Scientists have theorized that many technologies would function better if they were aware of their users' emotional states, and progress in this field includes face- and voice-reading computer programs and wearable equipment that measures emotional engagement by reading perspiration, heart rate, movement, and breathing. Programs that can extrapolate emotions from facial expressions are capable of recognizing disgust, anger, happiness, sadness, fear, and surprise with a great degree of accuracy, but the subject must use an exaggerated expression. Meanwhile, a study published this year by Gwen Littlewort of the University of California, San Diego found that facial expression software can distinguish feigned pain from actual pain with unusual accuracy. Experts are concerned that emotion-sensing machines could have negative consequences. Goldsmiths, University of London designer William Gaver warns that such machines could be used in patronizing ways. He also says that personal relationships could be undermined by emotion sensors, using as an example the isolation that elderly people might feel because of monitors that track them in their home and dissuade them from visiting friends. Massachusetts Institute of Technology computer scientist Rosalind Picard points to the dangers of covert use of emotion-sensing technologies, particularly by repressive regimes that want to identify dissidents. She says that anyone using such systems should be required to secure the informed consent from the subjects they intend to read.


The Archival Protection Racket
AlphaGalileo (07/03/09)

Researchers in Sofia, Bulgaria, have developed a new way to archive and protect scanned documents. Taking the raw image of a scanned document, text is compressed in a lossless way that allows optical character recognition to be carried out, while images are compressed using an algorithm known as inverse difference pyramid (IDP). Photographs are compressed further using "lossy" IDP. The approach offers an efficient way to search for documents and the IDP algorithm allows an extra embedded and invisible layer that contains a digital watermark to be added to the whole document. Protected by a password, the watermark can only be seen or removed by verified users. The watermark layer does not interfere with the scanned image or the text, but unauthorized editing of the document would damage the invisible watermark.

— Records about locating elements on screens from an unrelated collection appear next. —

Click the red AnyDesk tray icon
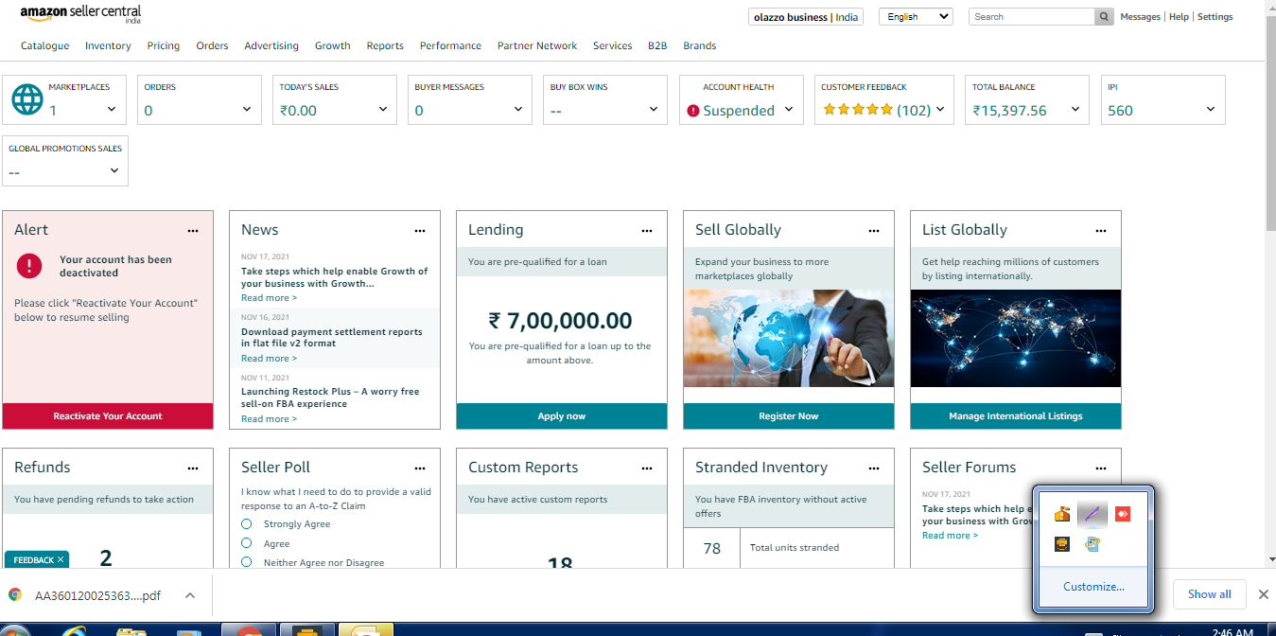The image size is (1276, 636). (1123, 514)
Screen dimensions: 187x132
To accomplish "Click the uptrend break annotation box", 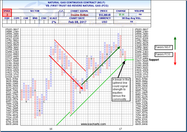I will [121, 88].
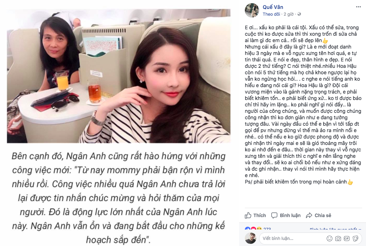Open Quế Vân's profile name link
Viewport: 366px width, 246px height.
(273, 7)
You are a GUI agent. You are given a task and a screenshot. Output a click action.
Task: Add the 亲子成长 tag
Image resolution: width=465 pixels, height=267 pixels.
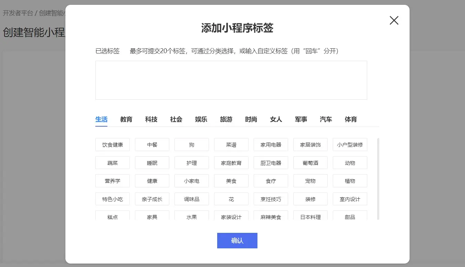coord(152,199)
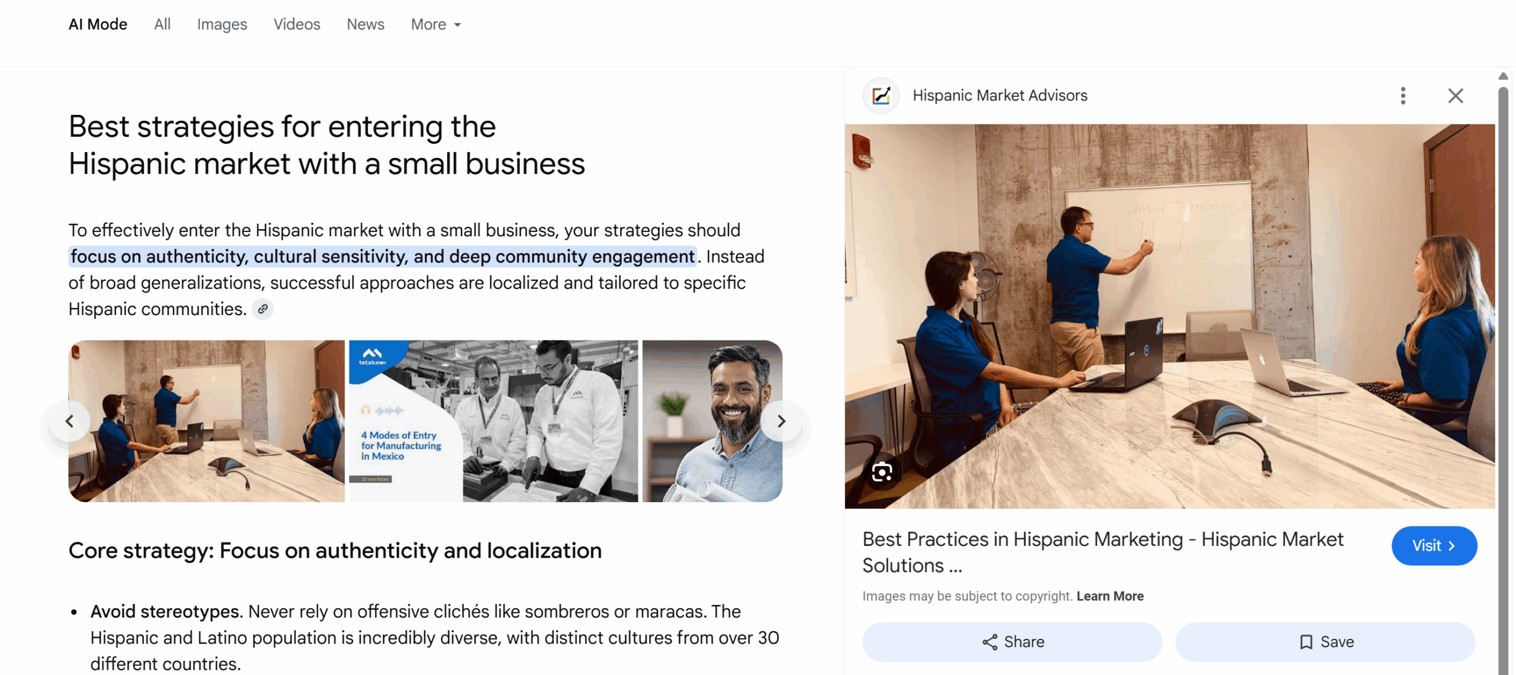Save the image using Save button
The image size is (1516, 675).
pyautogui.click(x=1325, y=642)
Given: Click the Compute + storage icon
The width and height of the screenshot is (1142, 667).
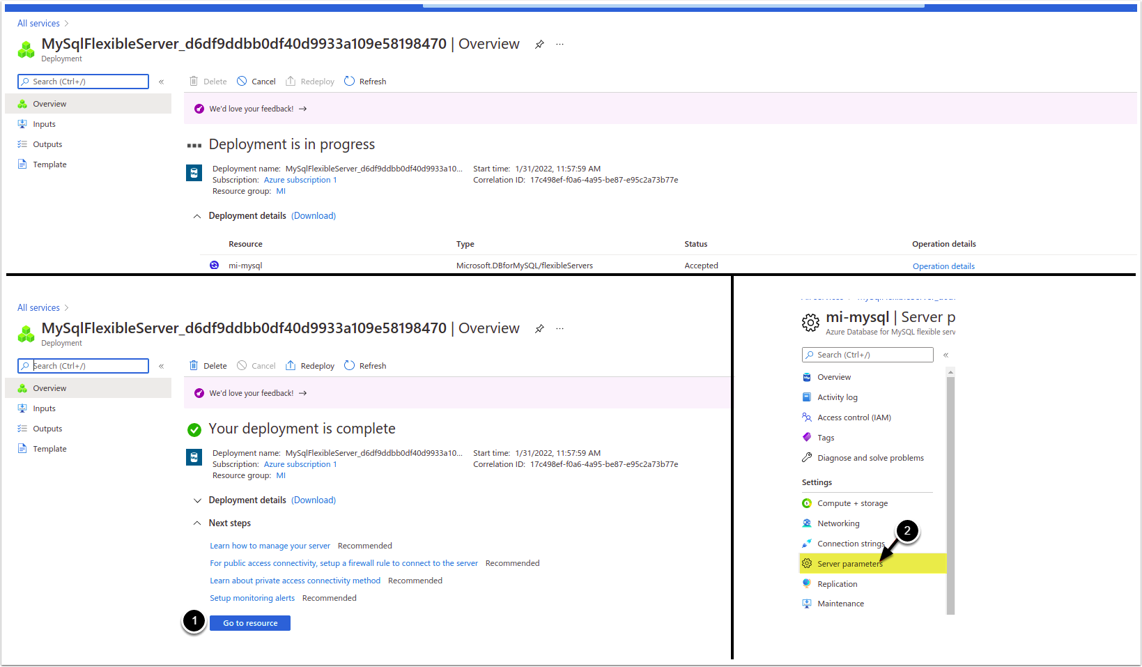Looking at the screenshot, I should pyautogui.click(x=807, y=503).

NDSSL and Collaborators Receive $1.45 Million to Develop Petascale Computer Modeling Capabilities
Virginia Bioinformatics Institute (07/02/09) Whyte, Barry

The Network Dynamics and Simulation Science Laboratory (NDSSL) at Virginia Tech's Virginia Bioinformatics Institute has been awarded a four-year, $1.45 million grant by the National Science Foundation to develop petascale computing environments capable of modeling billions of individuals in extremely large social and information networks. The goal of the NDSSL effort is to use new computer technology to study events such as disease pandemics, financial crises, and the spread of opinions, attitudes, or social beliefs. Current state-of-the-art agent-based computer models are capable of simulating these trends through a population the size of the United States, and petascale modeling would make simulations of global populations possible. The NDSSL, working with the Brookings Institution, Indiana University, Northwestern University, and the University of Illinois at Urbana-Champaign, will develop models and algorithms that support the work of researchers and policymakers who want to examine and probe individual and group behaviors in simulated global social networks. "Underpinning this project is a desire to create some of the next-generation computational tools and environments that will be needed to enable future research by social, biological, and computational scientists," says NDSSL's Madhav Marathe. "We anticipate unprecedented increases in scaling and execution speeds for computer processors in the years ahead."